● What you are asked to do
Return the following from the records below: each line, word for word, starting with the line that contains "Серная кислота Фабрики (36, 2488)" and going on through the line that contains "Blackburn Hamlet Real Estate (261, 1170)", with nothing outside that range.
───── Input for this task
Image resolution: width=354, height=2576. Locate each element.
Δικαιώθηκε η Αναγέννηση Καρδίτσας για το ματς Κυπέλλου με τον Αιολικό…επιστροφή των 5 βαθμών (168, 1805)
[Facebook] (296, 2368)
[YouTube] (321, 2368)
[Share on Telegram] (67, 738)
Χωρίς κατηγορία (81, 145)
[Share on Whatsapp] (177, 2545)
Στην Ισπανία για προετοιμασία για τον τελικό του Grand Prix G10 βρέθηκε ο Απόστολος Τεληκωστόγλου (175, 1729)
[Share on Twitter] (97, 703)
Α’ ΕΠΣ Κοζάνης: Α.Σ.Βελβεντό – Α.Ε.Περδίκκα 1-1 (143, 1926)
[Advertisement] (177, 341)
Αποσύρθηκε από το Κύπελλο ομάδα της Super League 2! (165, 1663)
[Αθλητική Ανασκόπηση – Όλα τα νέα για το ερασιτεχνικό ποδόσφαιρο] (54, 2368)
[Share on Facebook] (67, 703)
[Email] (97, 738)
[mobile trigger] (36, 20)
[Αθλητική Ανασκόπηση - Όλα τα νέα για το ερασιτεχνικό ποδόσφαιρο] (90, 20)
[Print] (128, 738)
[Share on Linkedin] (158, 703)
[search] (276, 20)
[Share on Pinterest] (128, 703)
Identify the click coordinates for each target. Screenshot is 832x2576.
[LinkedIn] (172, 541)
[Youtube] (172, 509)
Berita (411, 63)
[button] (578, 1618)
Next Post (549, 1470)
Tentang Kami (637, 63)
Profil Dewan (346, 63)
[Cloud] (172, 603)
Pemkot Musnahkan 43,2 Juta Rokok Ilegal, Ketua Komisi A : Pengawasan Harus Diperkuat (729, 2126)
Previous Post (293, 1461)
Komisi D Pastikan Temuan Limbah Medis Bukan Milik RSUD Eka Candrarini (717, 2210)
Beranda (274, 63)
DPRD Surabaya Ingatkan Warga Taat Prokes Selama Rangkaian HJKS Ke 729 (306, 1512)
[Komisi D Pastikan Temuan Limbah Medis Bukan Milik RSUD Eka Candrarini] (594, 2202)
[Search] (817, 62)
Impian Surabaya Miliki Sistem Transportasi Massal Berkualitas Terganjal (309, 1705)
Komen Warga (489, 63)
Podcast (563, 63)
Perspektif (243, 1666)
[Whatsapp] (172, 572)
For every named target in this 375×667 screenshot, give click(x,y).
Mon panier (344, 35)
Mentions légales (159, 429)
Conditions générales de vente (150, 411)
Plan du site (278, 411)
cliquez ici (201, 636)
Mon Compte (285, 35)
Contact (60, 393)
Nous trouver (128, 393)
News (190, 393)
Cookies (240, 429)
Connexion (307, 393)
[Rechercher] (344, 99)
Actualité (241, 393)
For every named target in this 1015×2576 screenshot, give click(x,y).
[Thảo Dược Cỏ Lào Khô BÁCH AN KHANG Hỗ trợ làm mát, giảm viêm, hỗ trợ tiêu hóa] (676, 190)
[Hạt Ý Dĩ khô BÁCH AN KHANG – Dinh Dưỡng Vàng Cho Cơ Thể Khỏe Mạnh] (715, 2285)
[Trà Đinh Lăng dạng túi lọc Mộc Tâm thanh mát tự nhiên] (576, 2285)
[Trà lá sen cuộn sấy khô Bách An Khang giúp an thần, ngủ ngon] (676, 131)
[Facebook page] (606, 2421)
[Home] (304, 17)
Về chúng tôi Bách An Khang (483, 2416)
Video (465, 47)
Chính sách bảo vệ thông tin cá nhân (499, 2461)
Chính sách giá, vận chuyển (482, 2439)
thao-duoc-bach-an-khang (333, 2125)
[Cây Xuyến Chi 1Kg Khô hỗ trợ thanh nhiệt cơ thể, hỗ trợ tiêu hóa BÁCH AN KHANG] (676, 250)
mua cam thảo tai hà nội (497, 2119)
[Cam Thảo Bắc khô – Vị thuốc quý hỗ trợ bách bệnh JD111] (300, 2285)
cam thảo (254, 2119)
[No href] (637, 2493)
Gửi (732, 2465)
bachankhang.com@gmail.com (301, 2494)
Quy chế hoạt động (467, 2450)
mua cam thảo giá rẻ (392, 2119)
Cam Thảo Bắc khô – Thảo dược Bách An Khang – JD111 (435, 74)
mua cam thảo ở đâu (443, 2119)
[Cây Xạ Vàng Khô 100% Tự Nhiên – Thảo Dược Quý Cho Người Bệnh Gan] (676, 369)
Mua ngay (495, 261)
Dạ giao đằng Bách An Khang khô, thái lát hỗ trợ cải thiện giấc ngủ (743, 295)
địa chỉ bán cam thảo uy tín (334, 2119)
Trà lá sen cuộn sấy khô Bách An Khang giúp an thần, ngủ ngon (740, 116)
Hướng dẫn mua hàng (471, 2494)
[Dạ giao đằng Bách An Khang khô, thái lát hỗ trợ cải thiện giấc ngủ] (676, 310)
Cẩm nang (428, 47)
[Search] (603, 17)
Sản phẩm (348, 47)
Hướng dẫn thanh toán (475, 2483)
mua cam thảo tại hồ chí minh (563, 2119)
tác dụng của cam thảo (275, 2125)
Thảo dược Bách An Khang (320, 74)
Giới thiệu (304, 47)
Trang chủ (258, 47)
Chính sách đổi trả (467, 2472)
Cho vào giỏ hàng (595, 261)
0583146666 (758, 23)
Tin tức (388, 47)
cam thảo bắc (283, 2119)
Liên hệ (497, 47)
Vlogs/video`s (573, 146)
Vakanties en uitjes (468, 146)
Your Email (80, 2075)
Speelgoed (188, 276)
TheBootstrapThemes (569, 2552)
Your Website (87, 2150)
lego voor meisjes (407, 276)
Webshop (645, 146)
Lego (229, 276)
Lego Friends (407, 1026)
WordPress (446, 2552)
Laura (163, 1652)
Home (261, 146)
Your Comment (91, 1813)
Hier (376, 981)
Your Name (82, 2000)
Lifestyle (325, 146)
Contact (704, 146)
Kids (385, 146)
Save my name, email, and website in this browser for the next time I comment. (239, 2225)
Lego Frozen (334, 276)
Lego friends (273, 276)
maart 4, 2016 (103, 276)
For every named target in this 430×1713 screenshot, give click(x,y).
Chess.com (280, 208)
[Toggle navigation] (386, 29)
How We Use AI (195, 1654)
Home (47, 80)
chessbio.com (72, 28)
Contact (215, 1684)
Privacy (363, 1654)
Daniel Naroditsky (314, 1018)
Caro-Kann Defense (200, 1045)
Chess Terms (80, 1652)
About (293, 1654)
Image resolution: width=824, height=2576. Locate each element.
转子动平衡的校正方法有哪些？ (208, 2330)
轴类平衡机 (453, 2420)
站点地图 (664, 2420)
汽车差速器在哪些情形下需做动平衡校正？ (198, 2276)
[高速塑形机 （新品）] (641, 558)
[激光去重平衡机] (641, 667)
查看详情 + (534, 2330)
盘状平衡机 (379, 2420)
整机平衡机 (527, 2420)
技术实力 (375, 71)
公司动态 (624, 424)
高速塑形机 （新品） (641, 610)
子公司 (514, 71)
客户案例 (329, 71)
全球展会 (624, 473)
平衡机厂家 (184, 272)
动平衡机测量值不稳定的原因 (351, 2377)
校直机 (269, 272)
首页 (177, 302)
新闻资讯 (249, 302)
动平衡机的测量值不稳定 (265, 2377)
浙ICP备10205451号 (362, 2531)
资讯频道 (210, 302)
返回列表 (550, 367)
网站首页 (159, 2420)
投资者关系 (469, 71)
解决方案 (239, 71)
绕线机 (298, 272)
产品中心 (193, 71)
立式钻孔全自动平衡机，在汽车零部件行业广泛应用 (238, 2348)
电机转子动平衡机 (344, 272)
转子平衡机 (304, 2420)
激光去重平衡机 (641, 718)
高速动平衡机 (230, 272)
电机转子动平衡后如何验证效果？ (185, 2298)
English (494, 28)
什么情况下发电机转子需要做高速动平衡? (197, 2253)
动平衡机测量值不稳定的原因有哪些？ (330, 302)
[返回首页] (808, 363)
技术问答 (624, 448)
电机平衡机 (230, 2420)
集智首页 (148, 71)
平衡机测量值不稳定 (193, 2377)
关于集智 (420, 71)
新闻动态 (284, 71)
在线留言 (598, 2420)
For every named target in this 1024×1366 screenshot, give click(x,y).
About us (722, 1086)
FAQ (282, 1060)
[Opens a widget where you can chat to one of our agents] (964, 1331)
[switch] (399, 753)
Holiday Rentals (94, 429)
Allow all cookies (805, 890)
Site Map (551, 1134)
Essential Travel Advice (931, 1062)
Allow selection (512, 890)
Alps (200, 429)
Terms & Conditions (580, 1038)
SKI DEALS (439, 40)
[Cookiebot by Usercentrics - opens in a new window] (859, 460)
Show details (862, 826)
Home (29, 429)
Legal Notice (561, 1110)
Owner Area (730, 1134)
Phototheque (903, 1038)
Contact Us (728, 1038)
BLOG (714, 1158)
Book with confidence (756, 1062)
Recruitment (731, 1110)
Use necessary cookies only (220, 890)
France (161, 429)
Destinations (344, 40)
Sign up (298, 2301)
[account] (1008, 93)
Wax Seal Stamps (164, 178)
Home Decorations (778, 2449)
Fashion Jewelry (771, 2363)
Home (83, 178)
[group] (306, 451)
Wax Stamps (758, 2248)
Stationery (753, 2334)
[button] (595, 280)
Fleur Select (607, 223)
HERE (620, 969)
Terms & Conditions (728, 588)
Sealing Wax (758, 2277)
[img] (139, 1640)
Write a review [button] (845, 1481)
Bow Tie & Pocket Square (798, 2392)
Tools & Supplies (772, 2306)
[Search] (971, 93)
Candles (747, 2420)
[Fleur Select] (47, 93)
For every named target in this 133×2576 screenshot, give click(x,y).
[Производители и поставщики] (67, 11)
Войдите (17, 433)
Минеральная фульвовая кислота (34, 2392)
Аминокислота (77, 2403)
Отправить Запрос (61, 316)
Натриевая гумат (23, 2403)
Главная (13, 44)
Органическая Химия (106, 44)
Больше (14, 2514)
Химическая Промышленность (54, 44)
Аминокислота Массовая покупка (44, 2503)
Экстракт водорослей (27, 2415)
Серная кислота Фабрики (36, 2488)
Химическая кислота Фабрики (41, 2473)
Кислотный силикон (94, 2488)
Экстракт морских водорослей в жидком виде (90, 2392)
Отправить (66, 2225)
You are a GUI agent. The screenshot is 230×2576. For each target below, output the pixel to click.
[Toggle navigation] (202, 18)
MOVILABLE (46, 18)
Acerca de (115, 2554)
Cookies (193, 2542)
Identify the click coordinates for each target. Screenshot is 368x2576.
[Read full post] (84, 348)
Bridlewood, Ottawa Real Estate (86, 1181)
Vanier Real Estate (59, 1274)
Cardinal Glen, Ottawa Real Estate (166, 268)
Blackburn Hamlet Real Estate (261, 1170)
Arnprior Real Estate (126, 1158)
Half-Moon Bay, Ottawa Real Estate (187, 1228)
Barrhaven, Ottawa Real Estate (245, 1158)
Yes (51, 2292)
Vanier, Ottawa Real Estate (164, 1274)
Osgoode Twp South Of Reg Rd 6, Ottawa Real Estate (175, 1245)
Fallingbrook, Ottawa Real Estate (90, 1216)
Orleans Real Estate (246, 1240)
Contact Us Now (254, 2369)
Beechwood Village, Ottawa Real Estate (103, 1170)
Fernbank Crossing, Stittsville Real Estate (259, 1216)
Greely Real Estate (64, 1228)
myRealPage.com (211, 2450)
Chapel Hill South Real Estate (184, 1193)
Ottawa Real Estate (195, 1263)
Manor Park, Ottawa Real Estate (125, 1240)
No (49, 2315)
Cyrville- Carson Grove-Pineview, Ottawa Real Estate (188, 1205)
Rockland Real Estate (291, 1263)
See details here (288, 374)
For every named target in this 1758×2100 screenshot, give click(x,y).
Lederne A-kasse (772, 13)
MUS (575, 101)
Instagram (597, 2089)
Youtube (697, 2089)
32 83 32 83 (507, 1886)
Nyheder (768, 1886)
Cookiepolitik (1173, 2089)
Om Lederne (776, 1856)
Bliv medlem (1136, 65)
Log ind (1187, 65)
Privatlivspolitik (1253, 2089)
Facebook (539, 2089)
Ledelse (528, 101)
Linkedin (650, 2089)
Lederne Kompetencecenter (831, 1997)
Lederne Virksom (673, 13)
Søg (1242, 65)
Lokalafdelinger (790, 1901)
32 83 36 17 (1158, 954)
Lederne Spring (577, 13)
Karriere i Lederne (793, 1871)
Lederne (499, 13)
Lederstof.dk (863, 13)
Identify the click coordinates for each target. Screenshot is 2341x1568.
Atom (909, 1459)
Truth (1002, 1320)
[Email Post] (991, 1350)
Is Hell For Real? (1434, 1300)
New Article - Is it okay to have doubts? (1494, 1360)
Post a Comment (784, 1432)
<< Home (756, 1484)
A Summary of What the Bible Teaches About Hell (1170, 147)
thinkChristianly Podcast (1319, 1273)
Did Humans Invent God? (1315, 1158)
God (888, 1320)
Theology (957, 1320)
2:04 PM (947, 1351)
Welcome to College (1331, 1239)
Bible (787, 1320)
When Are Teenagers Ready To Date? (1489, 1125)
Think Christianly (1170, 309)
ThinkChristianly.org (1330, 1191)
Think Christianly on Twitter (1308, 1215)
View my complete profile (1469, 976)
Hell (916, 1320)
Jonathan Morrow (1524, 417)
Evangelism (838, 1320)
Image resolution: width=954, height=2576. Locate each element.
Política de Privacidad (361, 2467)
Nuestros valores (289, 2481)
──────────
● Answer
Серная кислота Фабрики (36, 2488)
Химическая кислота Фабрики (41, 2473)
Кислотный силикон (94, 2488)
Экстракт морских водорослей в жидком виде (90, 2392)
Отправить (66, 2225)
You are a GUI agent. The screenshot is 230×2576. For each target below, output the pixel to click.
[Toggle navigation] (202, 18)
MOVILABLE (46, 18)
Acerca de (115, 2554)
Cookies (193, 2542)
Identify the click coordinates for each target. Screenshot is 368x2576.
[Read full post] (84, 348)
Bridlewood, Ottawa Real Estate (86, 1181)
Vanier Real Estate (59, 1274)
Cardinal Glen, Ottawa Real Estate (166, 268)
Blackburn Hamlet Real Estate (261, 1170)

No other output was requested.